# The TSO GRS-16 PE does what it says and makes making square cuts much easier



## Buck_Thorne (Jun 20, 2015)

I was watching the most recent Wood Whisperer video last night and Marc mentioned something like that. If he mentioned a brand, I didn't catch it, but he was talking about an add-on for a track saw that he said was well worth it to keep it square.


----------



## LittleBlackDuck (Feb 26, 2016)

Nice to see someone do what I haven't… get off their rrrs and mention a great product to the ignorant. Thanks for making the effort *'74*.

I have one and swear by it… One trick I heard about was to pivot down on the end the GRS is attached to, lifting the track just a tad off the table and while pushing the GRS against the work piece, slowly lower that track down… might eat up your .05°… handy for larger runs before clamping.


----------



## mdhills (Mar 12, 2011)

I've got the TSO square and like it pretty well. Very useful for squaring cuts on 2' or 3'-wide panels
(anything under 18" gets done on my table saw sled)

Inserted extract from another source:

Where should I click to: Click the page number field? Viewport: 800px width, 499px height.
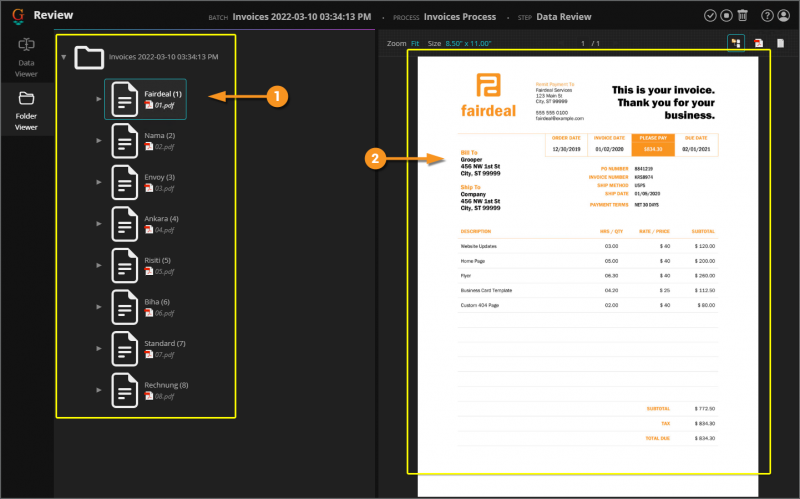coord(583,43)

I think Wood Whisperer was showing his cut with a woodpecker's adjustable track square.

Matt


----------



## MikeJ70 (Jul 18, 2018)

Thanks for the review. I've been looking at these for a while now and have been hesitant to pull the trigger on it. When I first got my track saw I thought it was going to take all of the frustration away when breaking down sheet goods, but I was wrong (user ability I'm sure). It is definitely better than a straight edge and circular saw, but there still is some fussing around that you need to do to get it dead-on. This one and the one Woodpeckers make look pretty good.


----------



## Bill1974 (Mar 24, 2010)

A tracksaw is not a solve all. There is a learning curve. The idea of cut to width then cut to length is not that easy. On a table saw it can be. But since getting this TSO guide, it has changed up how I make cuts. If I need more than one piece of the same size, I try to rough cut than stack and make a final cut to size. Using the TSO guide I find that like making 4 90 degree cuts and can get the same or better results in less time then cutting to width then length. But i have made a few wrong cuts because of different sequence. Usually that's the sign to take a break.


----------



## LittleBlackDuck (Feb 26, 2016)

> A tracksaw is not a solve all…
> - Bill1974


Far too true *'74*.

A good outfeed/infeed combination is a lot cheaper than a TSO and tracksaw combo for all the frugal members.

However if you don't have the workshop acereage or you have a tracksaw, these are a great addition… can't comment for the *Woodpecker* as I have the *TSO* and any comparison may make me regret breaking my golden rule of *not reading*. And one for the records… I'm no fan of the past Fe*$*tool *"equivalent"*.

If all you want is to breakdown sheet goods, for the part 12 years, I've always carried a *Ryobi 6" cordless saw* in the boot of my car. Has been great where Bunnings have refused to cut MDF for me and there are not too many sedans with a 1m x 4m boot. It's a hassle, but it beats me running next to the car with MDF sheet in hand while the missus pretends she can drive… (hey not having a go at ladies's driving prowess in general, my missus never bothered to get a driving license… the marriage license was all she could tolerate).


----------



## mbg (Feb 25, 2009)

Nice review on a great product.

I spent a lot of time and $ designing and making a 3-slab MFT style 4'x8' work table for my garage shop. Was ready try out using bench dogs. Then at the same time TSO released the parallel guide system (I already had the square). This combo totally pushed me away from using dogs at all.

As far as getting a good seating of the square to the workpiece I just give it a few wiggles.


----------